So, the unthinkable happened: Donald Trump won election as the next president of the United States of America—much to the consternation and disbelief of the mainstream media, about 50 per cent of all Americans and 75–85 per cent of Canadians.
Personally, I saw no way the man could win on November 8. I wrote him off during his battle to win the Republican nomination and again during his campaign against Hillary Clinton. During the nomination race, in fact, I was not even sure he really wanted to win. I thought he might just be trying to stoke his ego and build his brand, but would drop out before things got too serious. Obviously, I was wrong, dead wrong.
Elsewhere, you can find dozens of theories for why Ms. Clinton lost, for it seems every pundit has something to say on that subject. Let me add only that a somewhat shop-worn candidate without a compelling economic message will never be a great bet to win any election in any Western democracy in 2016. The Clinton campaign spent far too much time and treasure attacking the man and too little of either articulating an attractive alternative, especially on economic matters.
So, for better or worse Mr. Trump is now president-elect and future commander-in-chief of the richest, most powerful nation on earth. A not altogether comforting prospect.
Some non-supporters of Donald Trump were encouraged by the comparatively conciliatory tone of his victory speech and his comments after his first visit to the White House. Since then though, not so much. Perhaps, many believed, the sheer magnitude of the presidency would have a moderating influence on his more extreme policies. He would, like so many Republicans before him, campaign from the right, but govern from the centre.
Good luck with that.
Mr. Trump’s actions since then have suggested he’ll govern pretty much as he campaigned. His tweets suggest this as does his appointments so far and his recent video giving an update of his plans for his first 100 days in office. Nothing too outlandish, of course, but pretty much as he promised during the campaign.
Anyone who follows me on the Internet knows I’m not a Donald Trump fan, never have been. And I do not see him as “presidential.” He has not the ethics or personal morality I—if I did have a vote—would look for in a president.
There’s a man who seems to use bankruptcy, not as a last resort, but as a tool to avoid financial responsibility. People who lent him money in good faith are left high and dry—not once, but several times. There is also Trump University—which, of course, was no university at all—and which The New Yorker describes as:
for-profit learning annex that some of its own employees regarded as a giant ripoff, and that the highest legal officer in New York State has described as a classic bait-and-switch scheme…”
Then there is his refusal to make his tax returns public. I assume from this that he has something to hide that could have adversely influenced American voters. Trump supporters would never have let Hillary Clinton so easily flaunt this tradition of financial transparency.
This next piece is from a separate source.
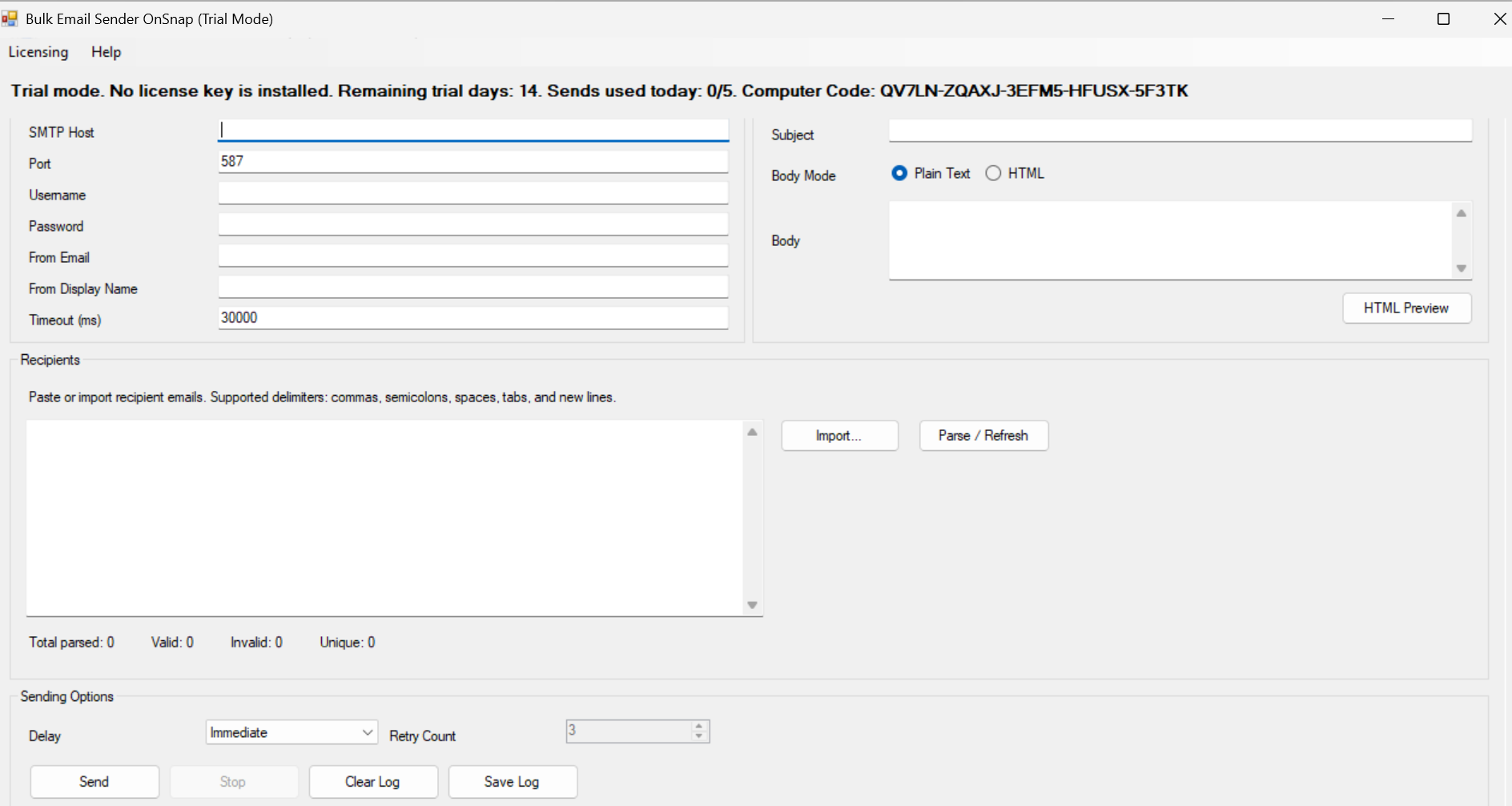Viewport: 1512px width, 806px height.
Task: Click Parse / Refresh to validate recipients
Action: click(x=983, y=435)
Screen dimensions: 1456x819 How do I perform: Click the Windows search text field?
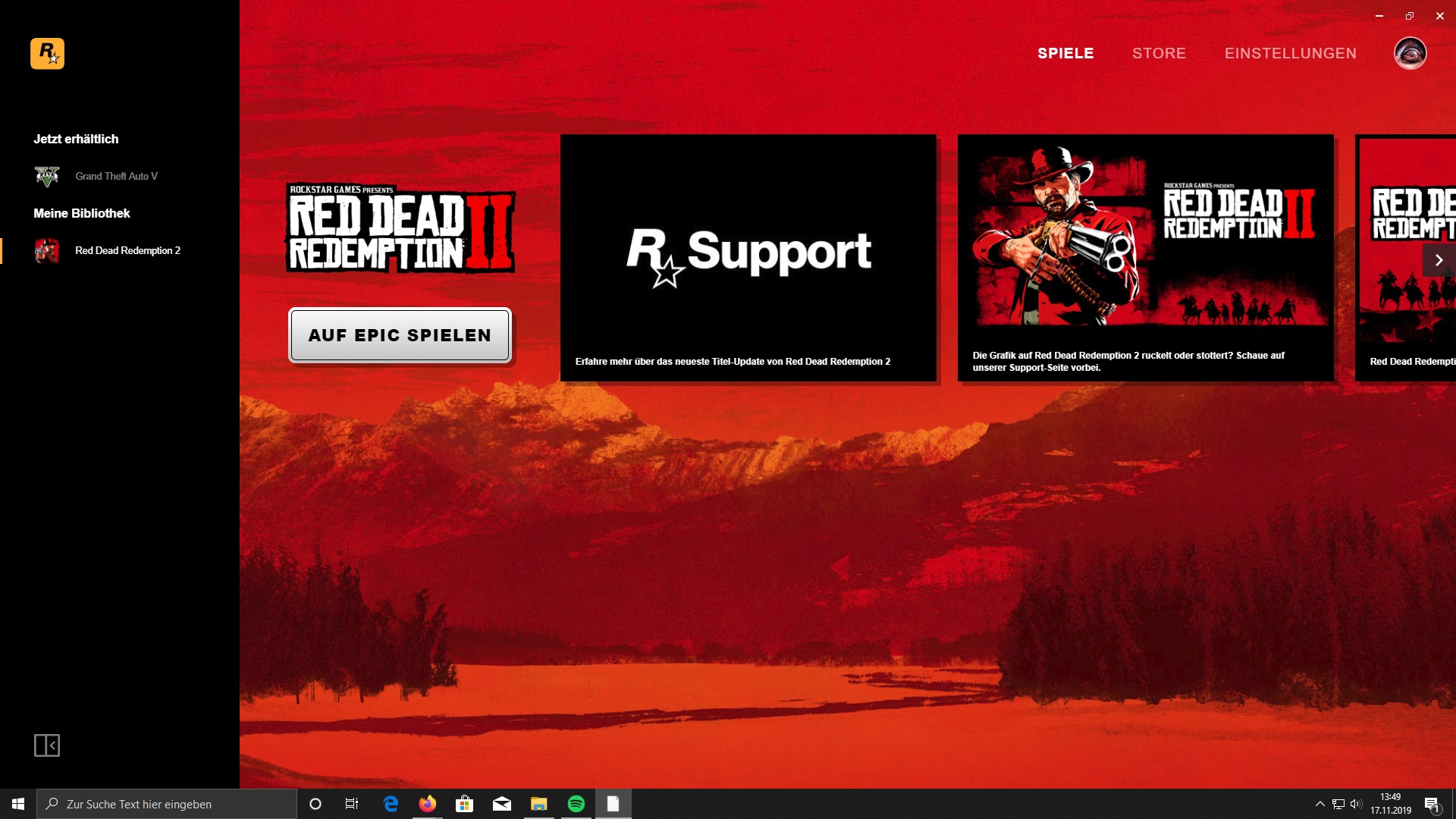coord(167,804)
Finally, the man’s boasts about sexually assaulting women sealed the deal for me. He denies he was telling the truth when he claimed he had grabbed women by their genitals, of course, but I do not believe him. And, anyway, even if he was telling lies when he made those disgraceful remarks, it makes me wander what sort of man brags about sexually assaulting women and why anyone would want such a person to be their nation’s president.
But the people have spoken and the voters are always right.
Of course, more people voted for Hillary Clinton and, for that matter, Mitt Romney had a larger per cent of the popular vote (47.2% to 46.5%) in a losing cause in 2012, so Mr. Trump did not exactly get an overwhelming mandate.
But he did win. And it is high time those on the American political Left acknowledged the fact and quit their sour-grapes protests and–as Britain’s The Guardian newspaper put it—their attempts “to galvanize anger and fear over his [Trump’s] election into a strategy to resist his policies and remake the left as a credible political alternative.”
Readers should remember the moral outrage expressed by the media at large when president-elect Trump mused that he might not accept the results of the then upcoming election, which he suggested was rigged against him. He was—in the view of many—striking at the very heart of American democracy. What then are the Hillary Clinton supporters doing now?
Trump is a man I could not bring myself to vote for. Some of his policies, though, seem to make good sense, especially those geared towards illegal/undocumented residents and the daily inflow of those who have no legal right to reside in the U.S. It’s an open question as to whether a wall is the solution, but I believe most Americans would agree something has to be done.
Moreover, while globalization may have lifted millions around the world out of poverty, does any reasonable American believe that millions of middle-class Americans have not paid too high a price for that? Yes, they got lower prices for many consumer goods, but lost much of their own well-paying manufacturing jobs along the way.
Many of the major trade deals allow freer movement of capital between countries, but without the corresponding freer movement of labour. American capitalists set up shop in low-wage countries and got richer, but American labour were not, in any practical manner, able to compete for those jobs. And governments did little to provide a transition for those workers—essentially, successive U.S. governments tossed most of the lower middleclass to the wolves.
Will Donald Trump be a successful president? I doubt that he will. I believe his presidential legacy will be one of scandal and political upheaval.